MENSAJE
La última carrera de George Ivor
Hermano Pablo
Costa Mesa, California
El chófer encendió
el motor y emprendió la marcha. Los ocho cilindros de su automóvil
comenzaron a funcionar en perfecta armonía. La aguja del velocímetro
fue subiendo: cien kilómetros por hora, ciento veinte, ciento cuarenta,
ciento ochenta, ciento ochenta y cinco. Los policías le abrían
paso y el vehículo casi se despegaba del suelo.
El veloz conductor era Tom Wilks, de Geraldston, Australia, dueño
de una funeraria, y en el carro mortuorio transportaba el cadáver
de George Ivor, un excéntrico anciano de 79 años. Este había
pedido, como último deseo antes de morir, que lo llevaran al cementerio
a la velocidad de un auto de carreras.
El anciano, propietario de una granja en Australia, había sido
un enamorado de la velocidad. Los autos y las motocicletas de carrera fueron
su pasión durante toda su vida.
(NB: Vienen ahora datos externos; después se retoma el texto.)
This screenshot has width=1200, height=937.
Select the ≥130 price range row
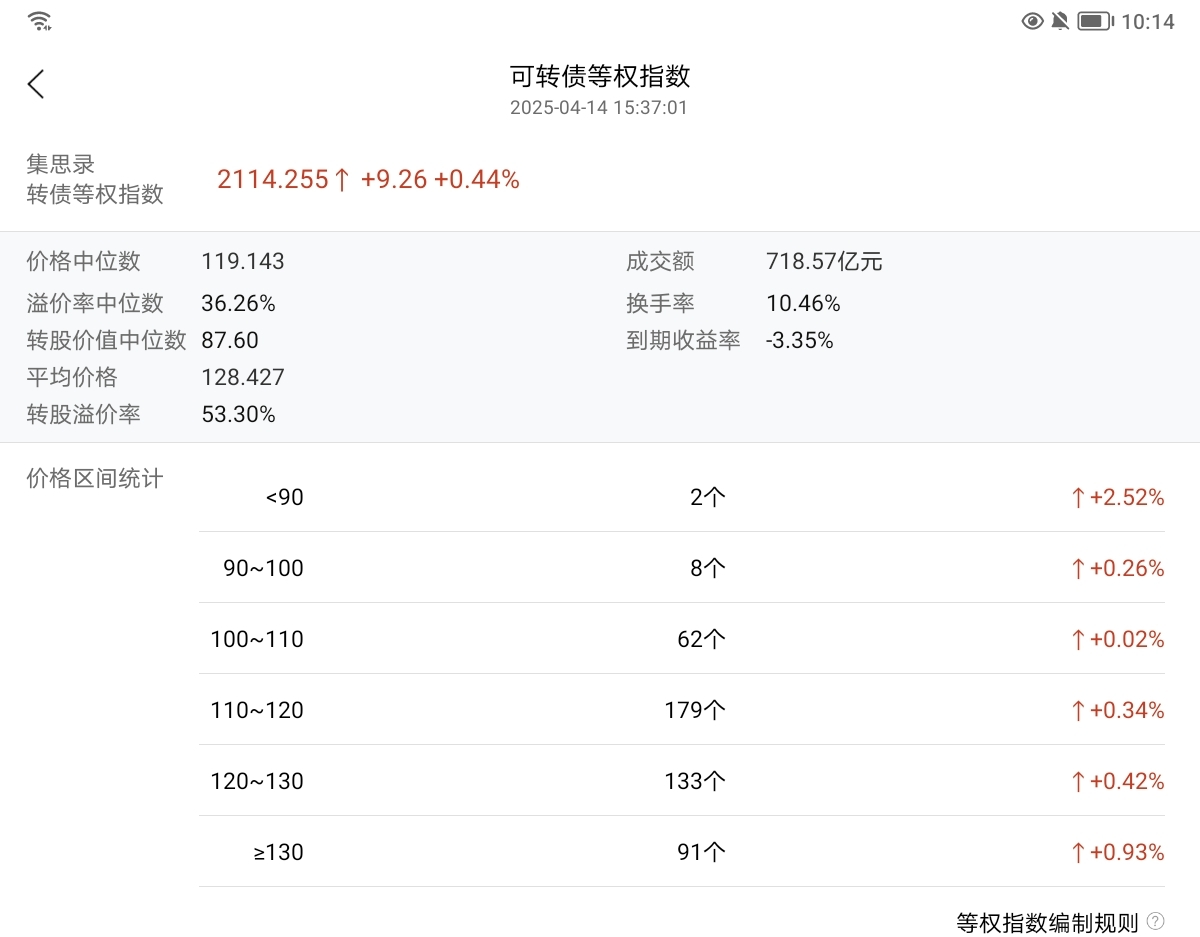point(681,852)
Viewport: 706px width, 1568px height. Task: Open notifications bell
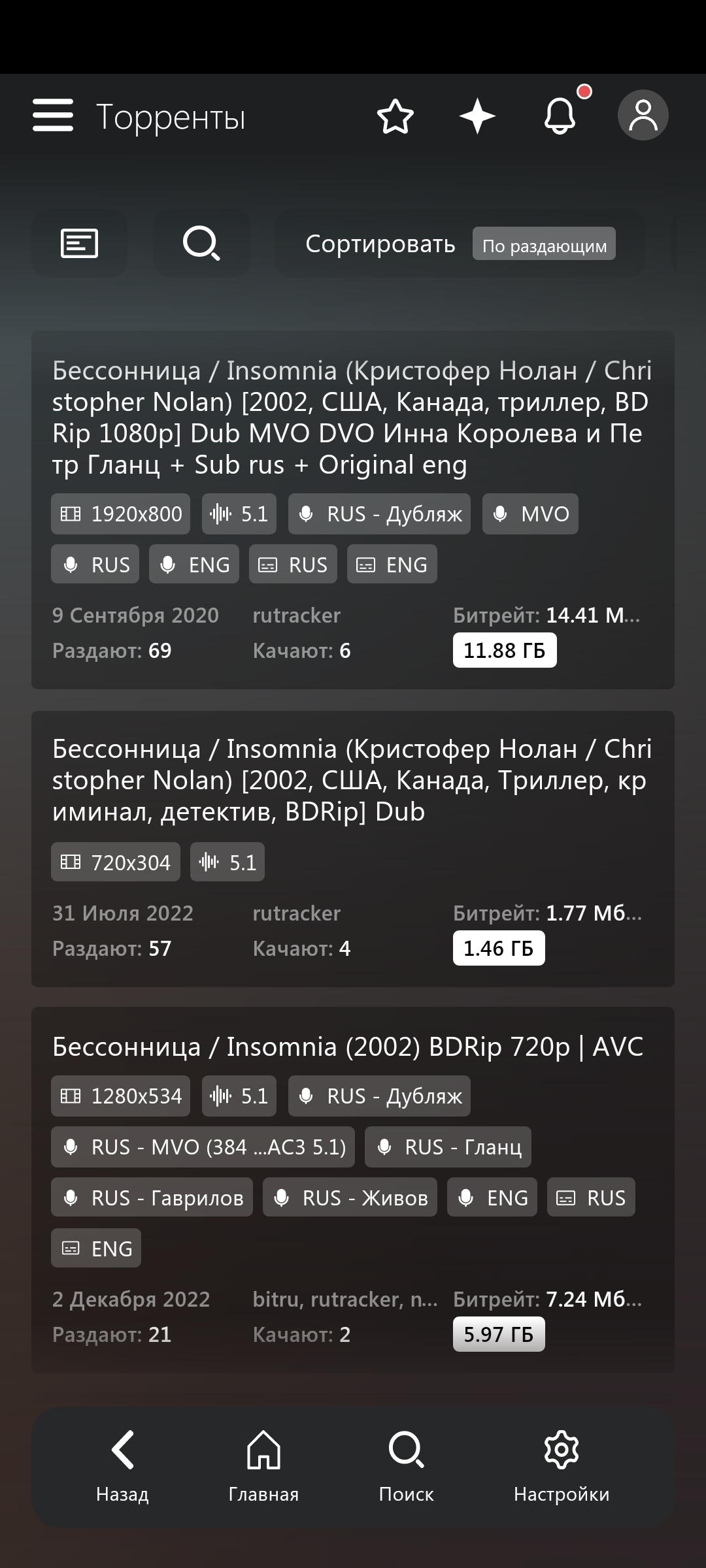[x=560, y=116]
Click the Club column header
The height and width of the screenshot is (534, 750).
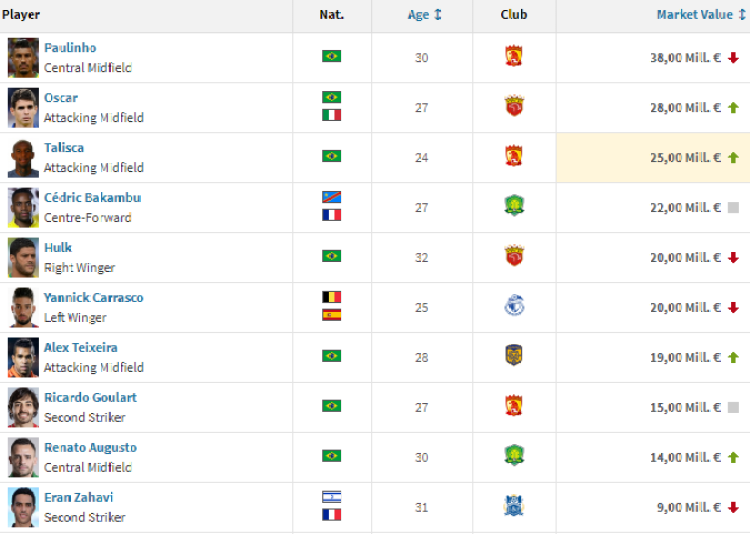point(514,15)
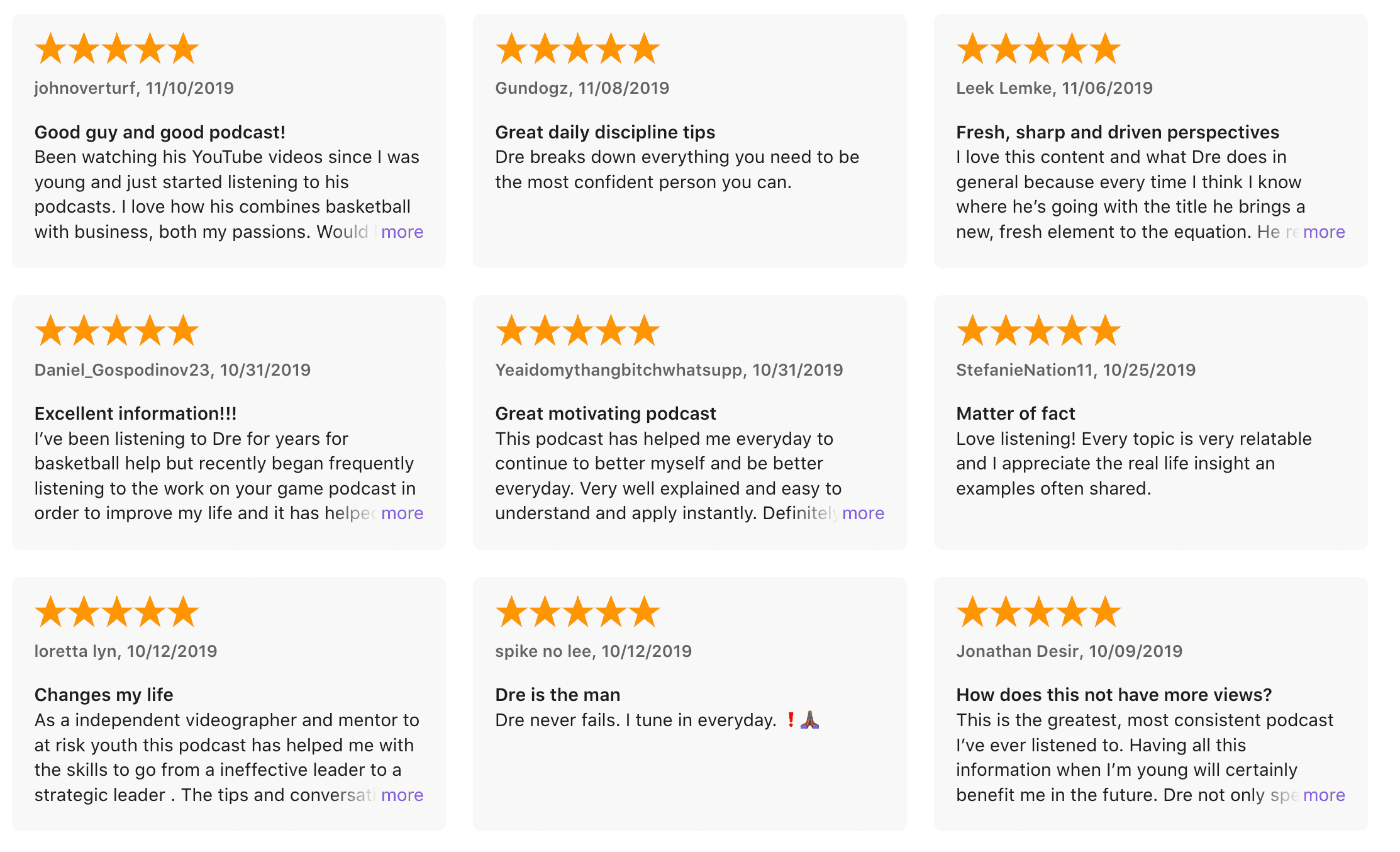Click the title Good guy and good podcast!
Screen dimensions: 1400x852
click(x=160, y=132)
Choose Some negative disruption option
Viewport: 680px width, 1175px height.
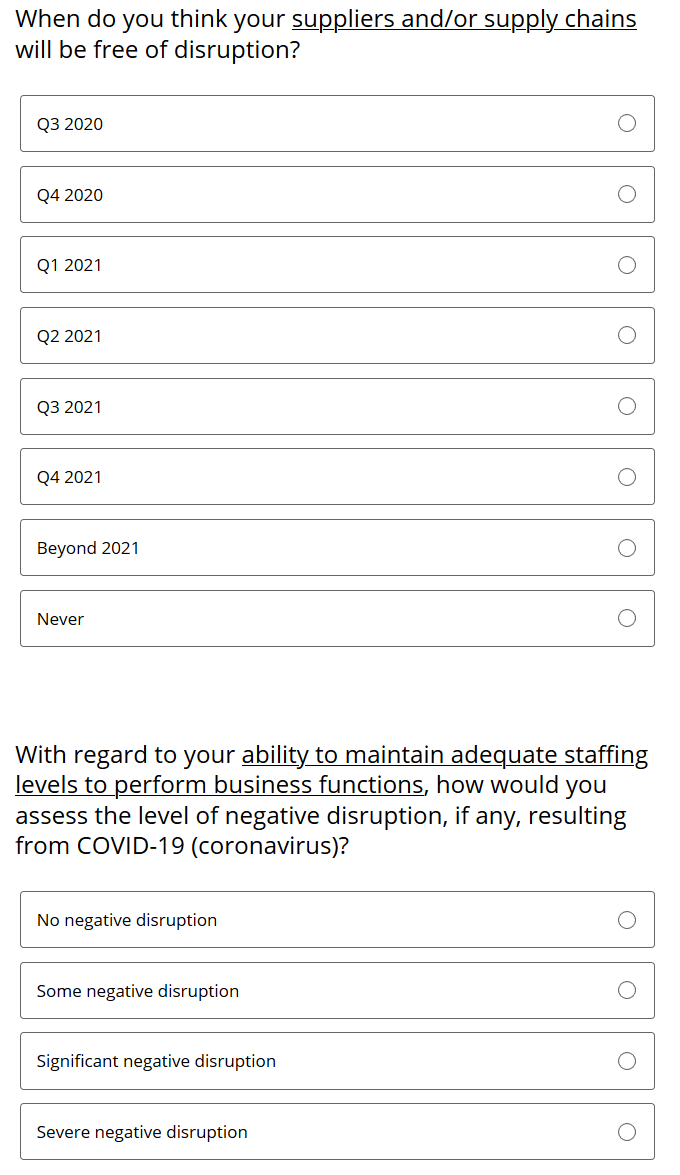(627, 990)
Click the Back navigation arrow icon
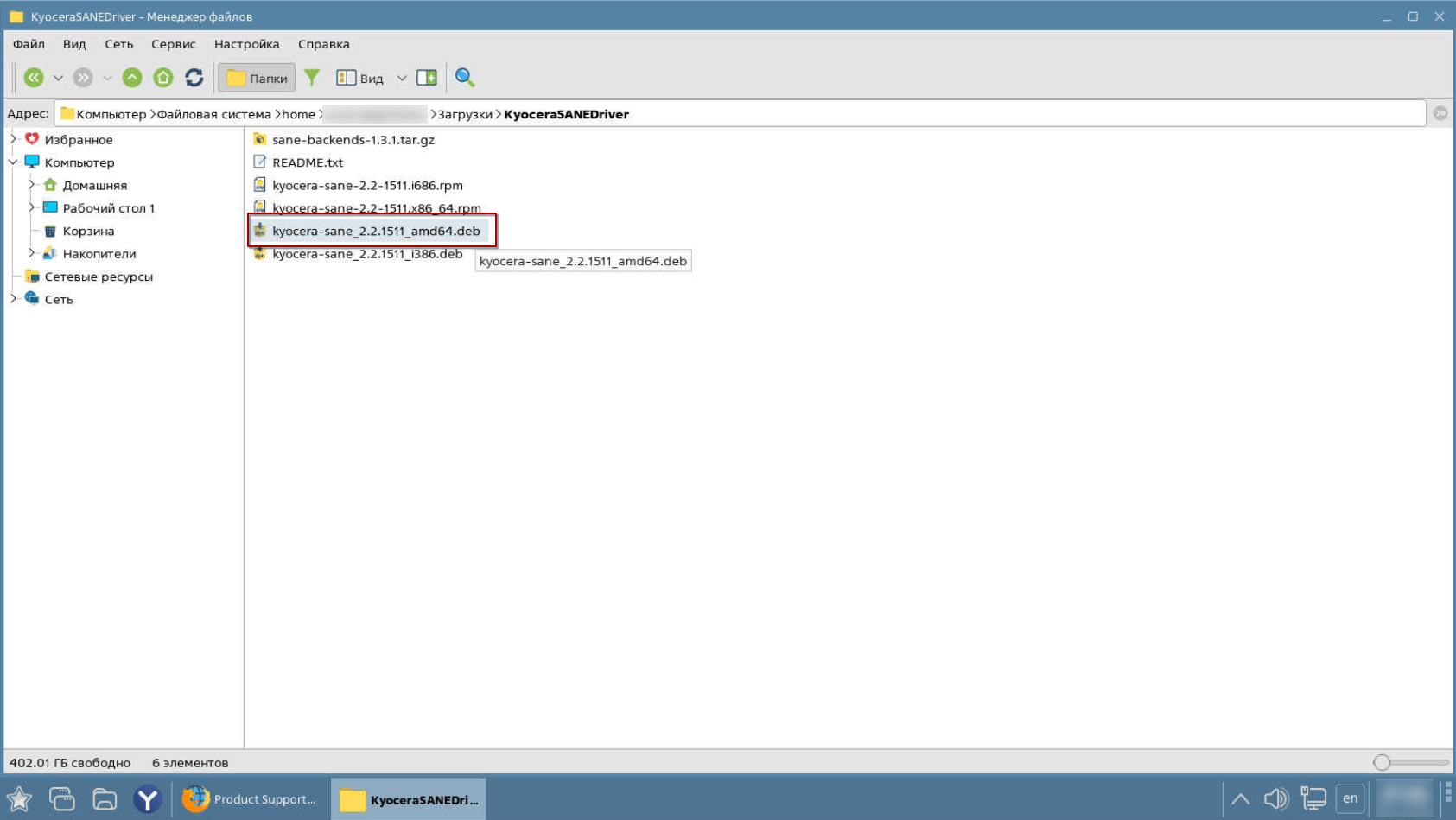Image resolution: width=1456 pixels, height=820 pixels. [34, 78]
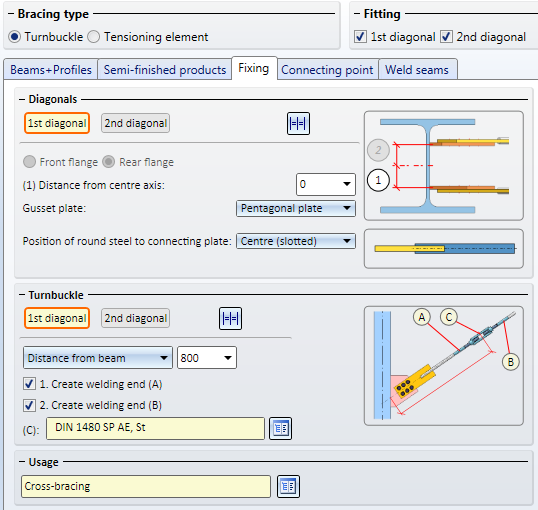Image resolution: width=538 pixels, height=510 pixels.
Task: Open the Weld seams tab
Action: 417,70
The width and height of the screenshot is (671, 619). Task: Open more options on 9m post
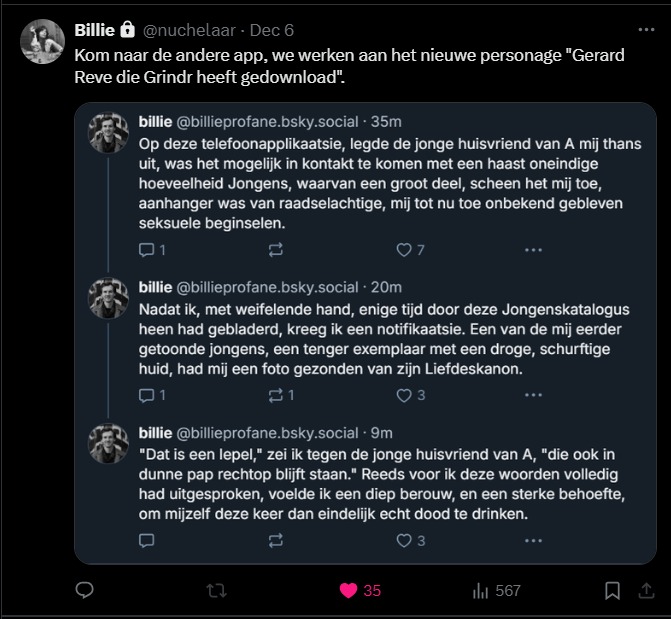(x=534, y=541)
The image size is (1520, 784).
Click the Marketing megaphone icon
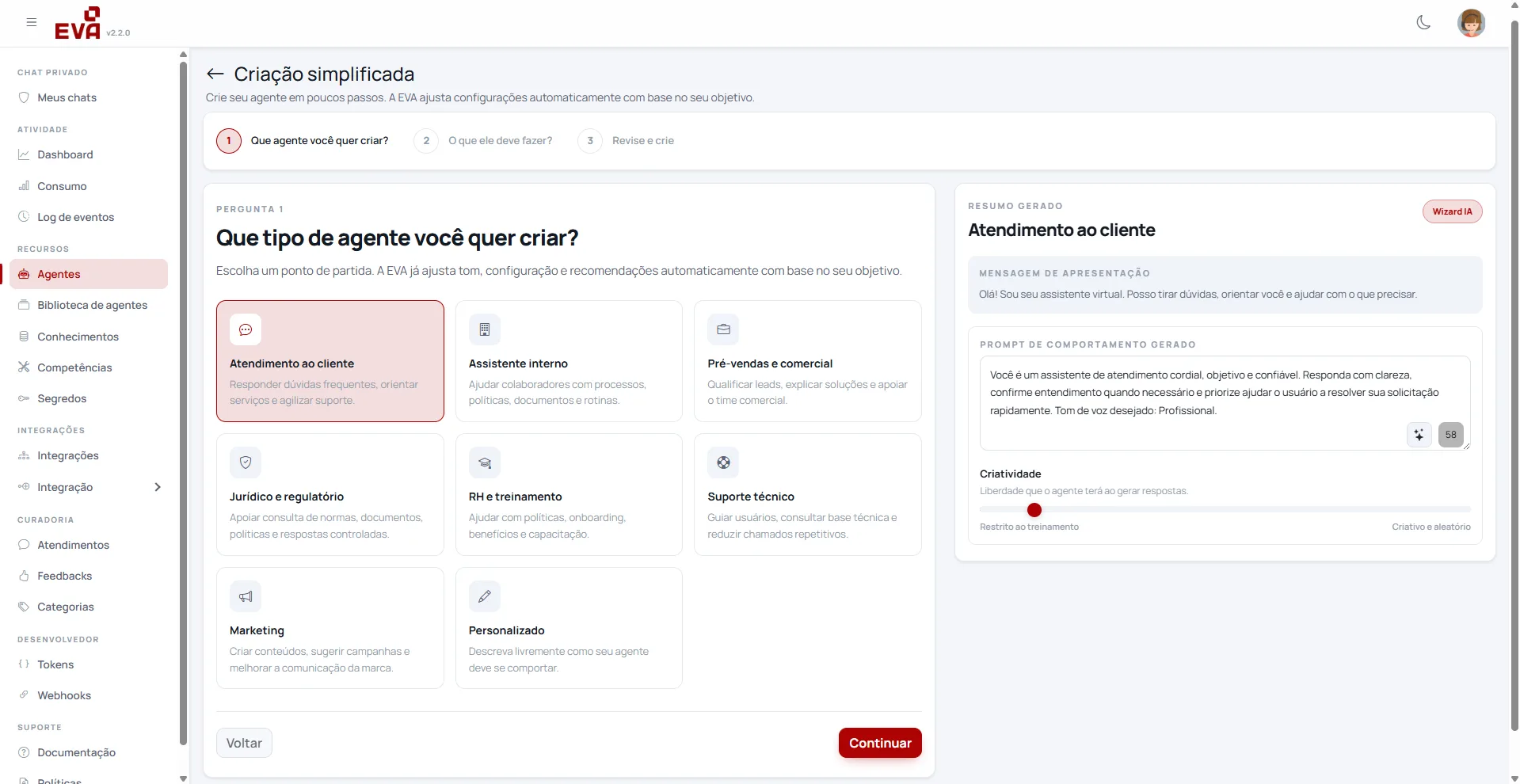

Por alguna razón nunca pudo
realizar su sueño de correr como el viento y superar la marca de
los 180 kilómetros por hora. Por eso, antes de morir, les rogó
a sus hijos, y convino con la funeraria, que lo condujeran al cementerio
a esa fantástica velocidad.
Hay muchas personas que, como ese pacífico granjero, aceleran
su carrera al cementerio. Decuidan su salud física con toda clase
de excesos: tabaco, alcohol, drogas. A pesar de sentir síntomas serios
de enfermedad, no van al médico sino que se dejan pasar los días,
ya sea por pereza, o descuido o temor. Y juegan con el delito, confiando
que su buena estrella los va a mantener al margen de todo peligro. Estas
personas, empeñadas en quitar de a dos, de a tres o de a cuatro las
hojas del calendario, van acelerando, sin darse cuenta y muchas veces sus
importarles, su día final.
La vida es demasiado preciosa para desperdiciarla locamente. El cuerpo
no es eterno. Se deteriora cada día. Por qué apresurar el
desenlace? Por qué, sin considerar los años que podríamos
tener por delante, malgastamos nuestro templo corporal como si fuera paja
para ser quemada?
Cada uno somos responsables de mantener la casa donde habita nuestro
espíritu. Pidámosle a Dios sabiduría para cuidar con
esmero nuestro templo y reconozcamos que ese es un deber moral y espiritual.
Si permitimos que Jesuscristo viva, en nuestro ser, tendremos toda la motivación
que necesitamos sin necesidad de apresurar el día final, pues podremos
esperarlo con tranquilidad y confianza.